==== TEXT SEGMENT ====

The \(U\) and \(W\) shown in property (3) are the until and unless operators of PCTL, respectively. \(f\,U^{\leq t}\, g\) is a shorthand that means \(f\) must be true at every state along the path until there is a state where \(g\) becomes true, and this must happen within \(t\) time steps. \(f\, W^{\leq t}\, g\) is a shorthand that means \(f\) must be true at every state along the path for at least \(t\) time steps unless \(g\) becomes true within \(t\) time steps. For this reason, \(W\) is also called the weak until, hence it’s choice of letter.
Property (4) tell us that we can construct state formulas out of the until and unless path formulas by adding probabilities to them. For example, \([f\, U^{\leq t}\, g]_{\geq p}\), which can also be written as \(f\, U^{\leq t}_{\geq p}\, g\), means that with a minimum probability of \(p\), \(g\) will become true within \(t\) time steps and \(f\) will remain true along the path until that happens. This is a state formula, whose probability is calculated by summing the probabilities of the paths that originate from this state. Note that a path probability is the product of transition probabilities along the path.
Before moving on to considering how we can identify causes, we need to introduce one more temporal operator, \(\leadsto\), “leads to”. \(f_1 \leadsto^{\leq t}_{\geq p} f_2 \equiv AG[f_1 \to F^{\leq t}_{\geq p} f_2]\), means that for every path from the current state, states where \(f_1\) is true leads to states where \(f_2\) is true, and that the transitions between those states occur within \(t\) time step, with probability \(p\). Given this definition, consider two formulas, \(a\) and \(b\), that occur at times \(t_1\) and \(t_2\), respectively. This relationship can be described by the time interval between them, \(|t_1 - t_2|\). If we want \(a\) to simply occur at any time before \(b\), then \(|t_1 - t_2|\) can be replaced with \(\infty\) (Kleinberg and Mishra 2010).
7.3.2 Logical Conditions for Causality
The logical framework we have been discussing, PCTL, lets us describe probabilistic relationships between events in time as formulas in temporal logic. This reframes the problem in the language of model checking (Clarke and Schlingloff 1996), allowing us to verify which formulas are true in relation to the model. Note that the “model” is the collection of information described in Section 7.3.1.3. Section 3.3.1 of (Kleinberg 2012) discusses the algorithm for checking the set of propositions against a model. We will not cover model checking in this chapter, since, in practice, we will not have a model that tells us things like the set of possible states, labels, and transition probabilities. Instead these are found from the data itself. We can start with identifying potential causes, we can then identify which potential causes are likely to be true causes.
7.3.2.1 Identifying Potential Causes
This section describes how to find things that might be causes. The literature calls these prima facie causes. Prima facie is Latin for “at first sight” or “on the face of it.” In the legal world, the term refers to a case that, based on the evidence presented, appears to be valid. Consider two PCTL formulas, \(c\) and \(e\). \(c\) is a potential cause of \(e\) if there is a probability \(p\) such that all of the following conditions hold:
- \(F^{\leq \infty}_{> 0} c\)

====

**INSTRUCTIONS:**
1. According to the PCTL text, what other name is given to the unless operator W?
2. Extend the PCTL text onward from its final line.
The material that follows has no connection to the PCTL text.

==== GIVEN DATA ====

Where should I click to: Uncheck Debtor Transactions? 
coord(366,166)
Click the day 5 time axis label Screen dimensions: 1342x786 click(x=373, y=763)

====

**TASK-BY-TASK RESULTS:**
1. The weak until.

2.
- \(c \leadsto^{\geq 1,\leq \infty}_{\geq p} e\)
- \(F^{\leq \infty}_{< p} e\)
Condition (1) means that there is at least one state where \(c\) will eventually be true with probability \(p>0\), condition (2) says that \(c\) being true “leads to” a state where \(e\) is true in the future, with probability \(p>0\), and condition (3) says that the probability of the system eventually transitioning from the current state to one where \(e\) is true is less than \(p\). The combination of these three conditions means that \(c\) must be true at least once and that the conditional probability of \(e\) given \(c\) is higher than the marginal probability of \(e\). By using these conditions, we can generate a list of potential causes that must be filtered for their level of significance.
7.3.2.2 Causal significance
In Section 2.5, we learned about the average treatment effect as a way of quantifying the relationship between a treatment (which is a potential cause) and and outcome (an observed effect). (Kleinberg and Mishra 2010) introduces a quantity called the average causal significance (ACS), \(\epsilon_{avg}\), that quantifies the causal significance of a potential cause \(c\) to an effect \(e\), where \(c \leadsto {}^{\geq r, \leq s}_{\geq p} e\); i.e. after \(c\) becomes true, \(e\) occurs in a time window \([r, s]\), with probability \(p\):
\[\epsilon_{avg}(c_{r-s}, e) = \displaystyle\frac{\sum_{x\in X\setminus c } P(e\vert c \land x) - P(e\vert \neg{c} \land x) }{\vert X \setminus{c} \vert},\]
where \(X\) is the set of potential causes, \(c\) is the potential cause in \(X\) that is under consideration, \(e\) is the effect. Note that \(X \setminus c\) means \(c\) is being excluded from the set. The numerator in the ACS is the difference in the probability of the effect with and without the potential cause, and is conceptually similar to the average treatment effect. More formally, the numerator is the difference between the probability of the system moving to a state where \(e\) is true from one where \(c\) and \(x\) are true and the probability of the system moving to a state where \(e\) is true from one where \(x\) is true but \(c\) is not true.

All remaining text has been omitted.